Warfarin or antiplatelet agents such as clopidogrel (Plavix®), ticlopidine (Ticlid®), prasugrel (Effient®), ticagrelor (Brilinta®) and/or aspirin are commonly used in patients who have experienced a DVT or PE, patients who have had an MI and/or who have undergone cardiac stent placement, or in patients with NVAF.7 As reviewed in the following sections, there is general agreement based on strong evidence that treatment regimens with these older anticoagulants/antiplatelet agents should not be altered before dental procedures.8, 14-16, 22, 25, 33-43
Warfarin
A 2009 systematic review and meta-analysis found no increased risk of bleeding associated with continuing regular doses of warfarin in comparison with discontinuing or modifying the dose for patients undergoing single and multiple tooth extraction.33 In its most recent statement, the American Academy of Neurology recommended that patients taking aspirin or warfarin for stroke prevention and undergoing dental procedures continue taking their medications.35
A 2015 systematic review of management of dental extractions in patients receiving warfarin determined that patients whose International Normalized Ratio (INR; a measure of warfarin's therapeutic index) was in therapeutic range (i.e., 3.0 or less) could continue their regular warfarin regimen prior to the procedure.41 Based on a literature review, a 2016 Clinical Practice Statement from the American Academy of Oral Medicine determined that moderately invasive oral surgery (defined as "uncomplicated tooth extraction") is safe with an INR of 3.5, with some experts stating that it is safe up to 4.0.17 A 2008 systematic review and meta-analysis by Oake et al.44 found that although the risks of hemorrhage and thromboembolism are reduced at an INR range of 2 to 3, ratios moderately higher than this range appeared to be safe and more effective than subtherapeutic ratios.
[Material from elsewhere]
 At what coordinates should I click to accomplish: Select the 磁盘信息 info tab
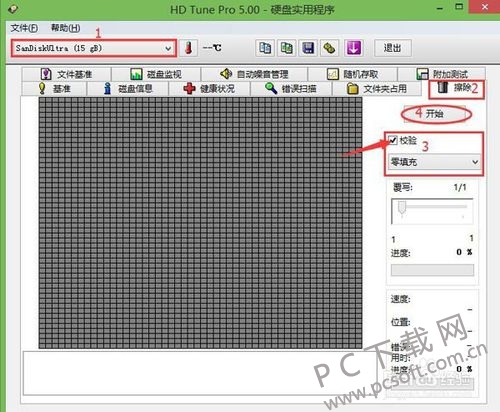(128, 89)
Single or Dual Antiplatelet Therapy
The American Heart Association, the American College of Cardiology, the Society for Cardiovascular Angiography and Interventions, the American College of Surgeons, and the American Dental Association published a consensus opinion about drug-eluting stents and antiplatelet therapy (e.g., aspirin, clopidogrel, ticlopidine).9, 10 The consensus opinion states that healthcare providers who perform invasive or surgical procedures (e.g., dentists) and are concerned about periprocedural and postprocedural bleeding should contact the patient’s cardiologist regarding the patient's antiplatelet regimen and discuss optimal patient management, before discontinuing the antiplatelet medications. Given the importance of antiplatelet medications post-stent implantation in minimizing the risk of stent thrombosis, the medications should not be discontinued prematurely.9, 10
A 2020 systematic review and meta-analysis45 evaluated the incidence of bleeding after minor oral surgery in patients on dual antiplatelet therapy (aspirin plus another antiplatelet agent) compared with single-agent therapy or no antiplatelet therapy and found clinically similar rates of bleeding across the three groups. When bleeding did occur, it was managed with local measures and no fatal events occurred. The authors concluded that dual antiplatelet therapy interruption prior to minor oral surgery was not advised.
A 2013 systematic review14 found no clinically significant increased risk of postoperative bleeding complications from invasive dental procedures in patients on either single or dual antiplatelet therapy.